Jan 9, 2016 at 5:07 PM Post #6 of 17
That sort of noise is consistent with something oscillating. If it just started recently and happens regardless of the tubes used, that suggests that a part has gone bad -- likely a capacitor somewhere.

 
Caps look good on physical inspection. I also tried disconnecting the IC's and also plugging it into an AC filter. No joy. It has no hum or hiss.
 
I would consider recapping except for the way SP locked the board to the chassis with the tube sockets. It would be a very big job to redo it and I would be half way to buying a new amp by the time I was done, especially considering my time.
 
To bad because when it sounds so good.
 
Jan 9, 2016 at 10:30 PM Post #7 of 17
My last advice is to look at the grounding especially from the power supply, relays, and transformers. Any transformers you did not replace?
 
Jan 9, 2016 at 11:14 PM Post #8 of 17
I'm not expert, but I would see if you have a grid leak resistor on the tubes, like 500k, to reduce oscillation as Dsavitsk pointed out. Also might wanna see if adding/replacing the cathode bypass cap helps. Could also maybe be floating filaments. I'm not an expert, so someone can correct me if I'm wrong 
 
Jan 10, 2016 at 9:15 AM Post #11 of 17
Sorta in the same position regarding replacing board parts. To compound things Mikhail who ran/owned SP seems to have built inconsistently. I have a schematic that is a very rough estimation of the circuit but not all parts values are fulled in and the positions numbers stenciled on the board have nothing to do wih those on the schematic.
 
Regarding the transformer there is just one. It is the ElectraPrint custom one I put in after emailing Kevin Gilmore who helped a lot of us make our SP's safe a few years ago.
 
There is one resistor on the board that looks a bit over heated. Because of the poor schematic I have had trouble identifying its function. I may test some voltages in either end and see if it might be a dropping resistor in the HV supply. If it is stressed it might be noisy.
 
Thanks for the suggestions!
 
Jan 10, 2016 at 10:38 AM Post #12 of 17
The dc filament circuit has peak currents in the 25 amperes. So look for any bad solder joints, or overheated parts.

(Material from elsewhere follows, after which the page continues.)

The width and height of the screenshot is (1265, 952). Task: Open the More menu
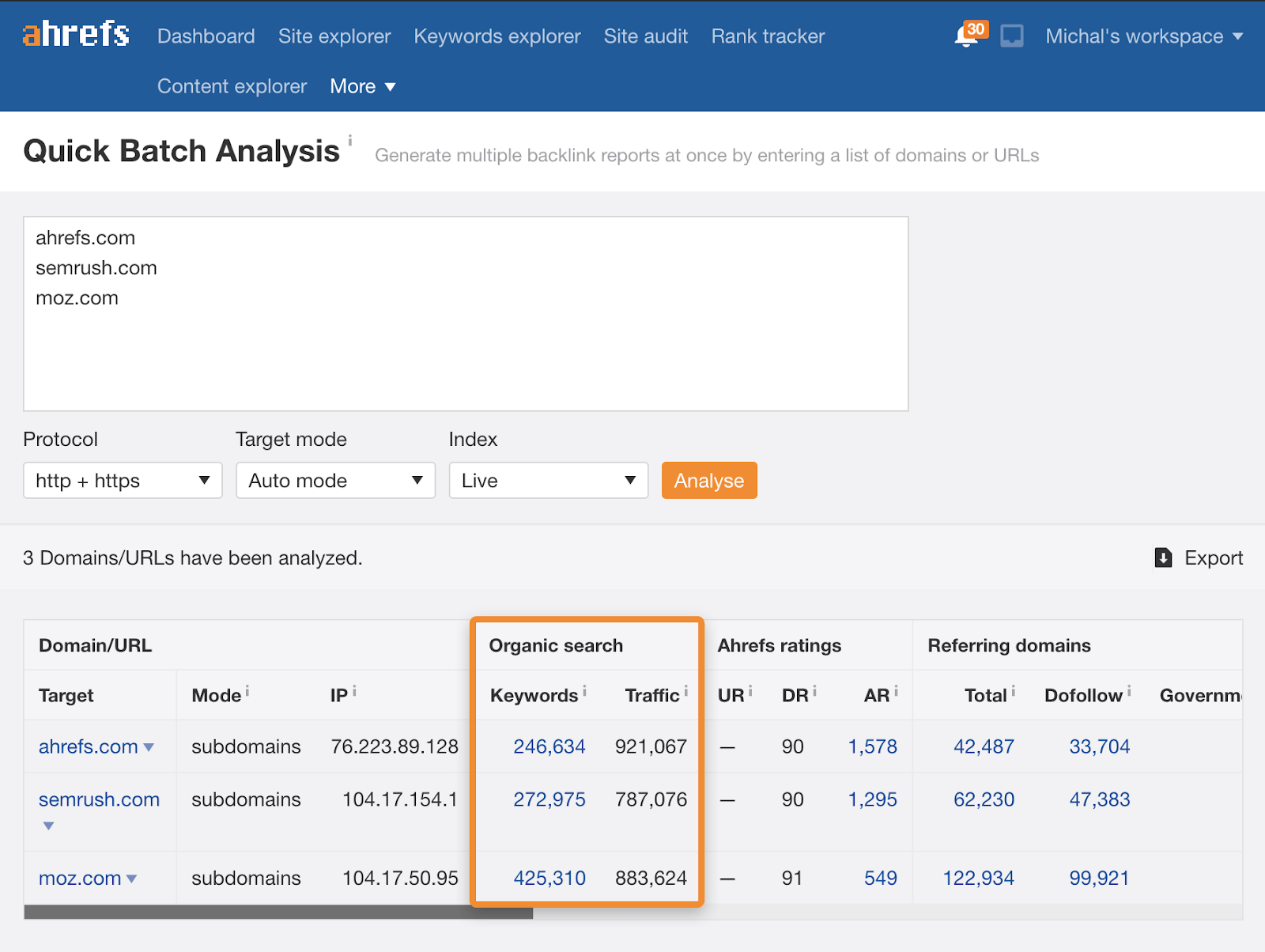[362, 86]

Since the transformer was replaced, the board had to come out, and I did not put back in any of the impossible to remove screws.
 
Filament capacitor, or capacitors, and filament resistor should be changed, the insides of the thing runs brutally hot.
Likely the noise is a bad B+ capacitor. 
 
Jan 10, 2016 at 3:49 PM Post #13 of 17
Thanks Kevin. Much appreciated.
 
Sounds like you rebuilt some of these for others. A few years ago you helped me with specs for the new transformer.
 
Believe it or not I replaced the original transformer without removing the main board. I drilled holes between tracings to get to the transformer bolts.
 
On my unit the tube sockets are attached to the top of the chassis and soldered to small round daughter boards which are in turn soldered to the main board. Classic Single Power engineering!
 
I will see if I can replace some of these parts without removing the chassis. Not sure I am up for a full rebuild...
 
Jan 11, 2016 at 6:53 AM Post #14 of 17
there were so many different versions, and I do not remember what I did and for who.
 
a few of the units I did, I completely ripped it apart, removed the broken sockets, replaced with yamamoto and the round circuit boards.
 
you might actually have an issue with the tube socket on the input tube, rusting and then going high impedance.
 
you can probably remove all but the filament cap from the front of the board without removing the board.
 
Jan 11, 2016 at 8:50 PM Post #15 of 17
Success. I replace the scorched resistor which I figured to be the dropping resistor just before the power supply decoupling cap for the driver tube. Now I have a quiet amp again with a nice dark background.
 
Much appreciation to those who offered ideas!